## Actions to take
**1)** Print the passage of the editorial on drug promotion below, starting at "It would be" and ending at "that travel destination.".
**2)** Answer from the editorial on drug promotion below:
(a) Which publication ran it, and on what date?
(b) How does it describe David Healy?
(c) Which two drugs did the Journal of the American Medical Association study compare?

[Opening Text under study section]

Healthy Skepticism Library item: 9
Warning: This library includes all items relevant to health product marketing that we are aware of regardless of quality. Often we do not agree with all or part of the contents.
 
Publication type: news
Promotion disguised as research
The Gazette 2003 Dec 2
Full text:
However rampant plagiarism might be at the undergraduate level, we like to believe medical researchers take credit mainly where credit is due.
Certainly we expect them to remain resistant to – if not altogether isolated from – the interests of the pharmaceutical industry.
Now it is alleged some scientists are willing to accept academic papers prepared for them by pharmaceutical companies and submit these to journals, or read them at conferences, as their own.
This rewards both parties: The fraudulent researcher appears to be hard at work, while a shellac of scientific credibility is applied to a paper that is in essence product promotion.
It would be nice if the source of this claim were a figure less controversial than David Healy, a British psychiatrist whose sweeping condemnations of Prozac, Paxil and other popular medications have made him not only an enemy of Big Pharma but an irritant to scientists committed to the careful assessment of new drugs. Still, editors at reputable journals concede manufacturers are more eager than ever to feed information to researchers.
All this will sound familiar to newspaper and magazine editors who receive – and perhaps do not always disregard – hefty press kits extolling the virtues or this product or or that travel destination.
Such “background material” might well include an article requiring only a byline to pass as an independent report.
This is bad enough, and reputable newspapers – including this one – don’t do it. But there is real a difference in public impact between upbeat copy about a holiday resort and “research” that is in fact provided by the maker of a new drug. Approval agencies such as Health Canada depend on independent science to validate new products as effective and safe.
To maintain the integrity of this process is vital not only to public welfare but to the public purse. Only last week, the Journal of the American Medical Association published a study that found no difference in effect between Haldol, an old and cheap anti-psychotic, and Zyprexa, a costly newcomer. Zyprexa sales brought the Eli Lilly company returns of $223 million last year in Canada alone.
Pharmaceutical companies behave aggressively because the stakes are high. They should remember independent verification remains the best promotion.
Health Canada can do its bit by compiling and distributing unbiased reports. At the same time, professional associations need to make it clear to their members passing off promotional material as independent research is nothing less than fraud.

[Closing Text under study section]
[Opening Listed records section]

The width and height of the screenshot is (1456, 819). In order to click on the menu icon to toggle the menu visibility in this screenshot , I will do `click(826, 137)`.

[Closing Listed records section]
[Opening Listed records section]

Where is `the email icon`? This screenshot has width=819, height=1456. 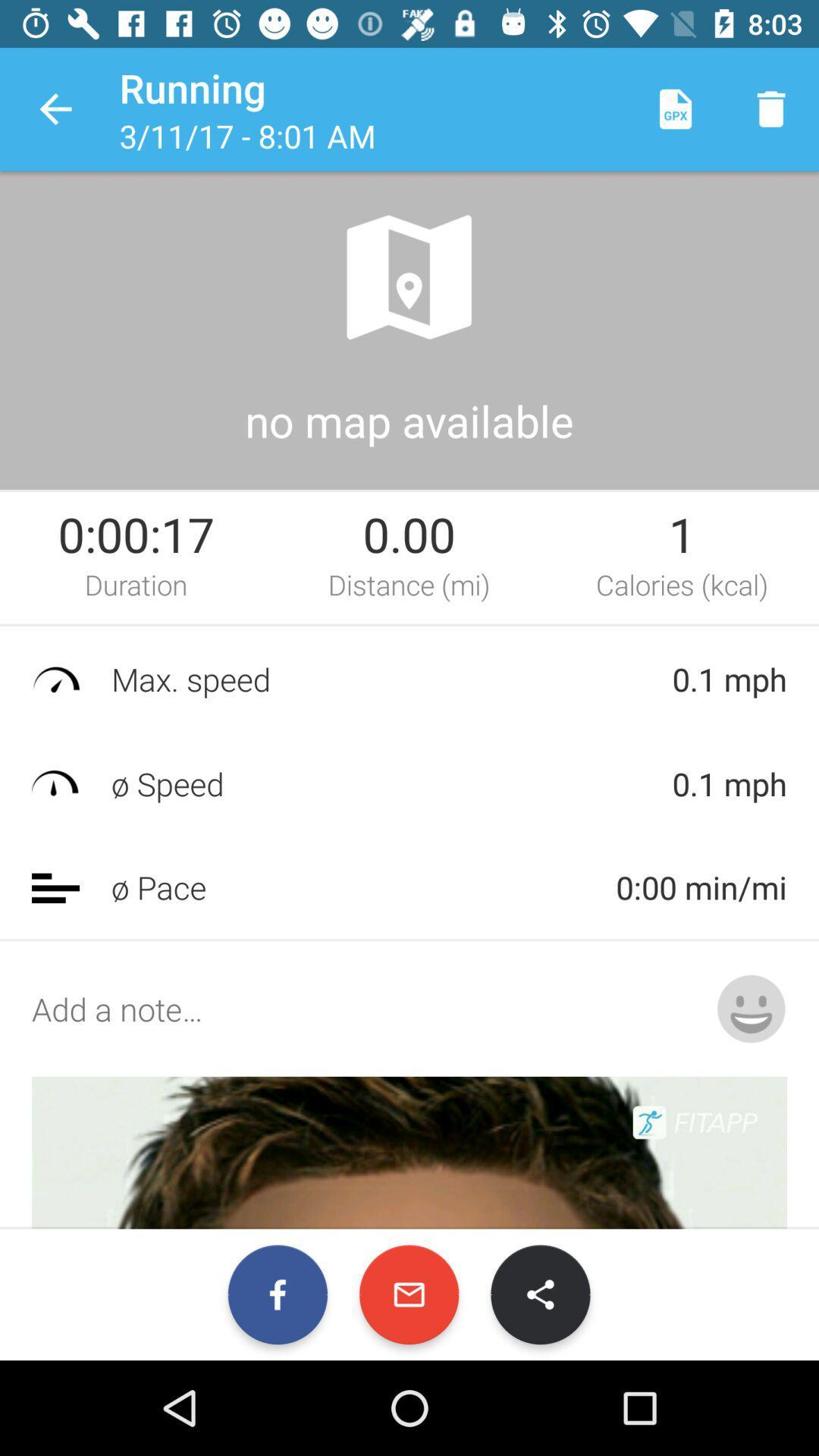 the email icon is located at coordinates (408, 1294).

[Closing Listed records section]
[Opening Listed records section]

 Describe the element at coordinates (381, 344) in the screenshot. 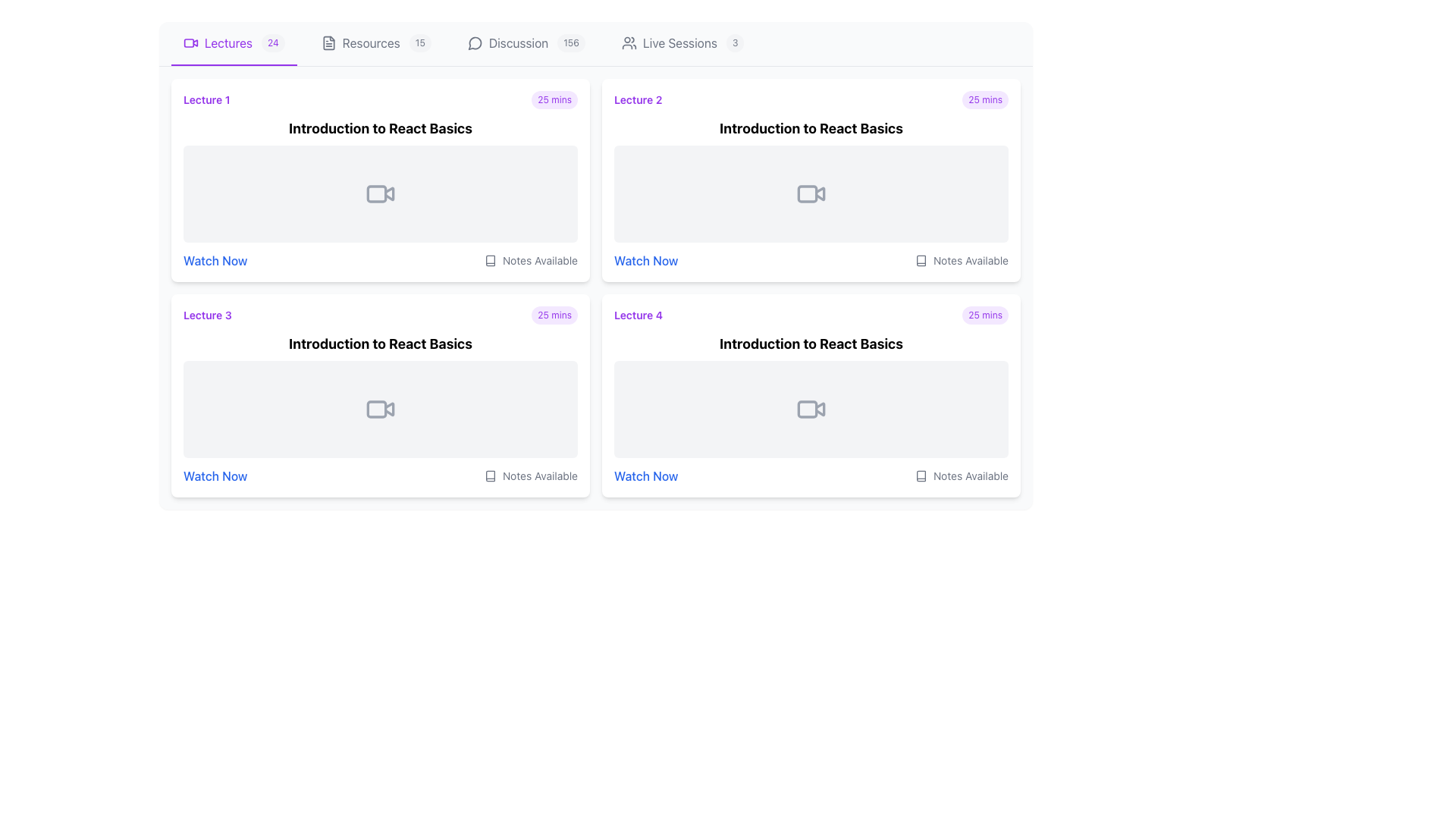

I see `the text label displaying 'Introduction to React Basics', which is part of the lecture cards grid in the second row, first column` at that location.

[Closing Listed records section]

## Results of the exercise
**1)**
It would be nice if the source of this claim were a figure less controversial than David Healy, a British psychiatrist whose sweeping condemnations of Prozac, Paxil and other popular medications have made him not only an enemy of Big Pharma but an irritant to scientists committed to the careful assessment of new drugs. Still, editors at reputable journals concede manufacturers are more eager than ever to feed information to researchers.
All this will sound familiar to newspaper and magazine editors who receive – and perhaps do not always disregard – hefty press kits extolling the virtues or this product or or that travel destination.

**2)**
(a) The Gazette, 2003 Dec 2.
(b) As a British psychiatrist whose sweeping condemnations of Prozac, Paxil and other popular medications have made him an enemy of Big Pharma and an irritant to scientists.
(c) Haldol and Zyprexa.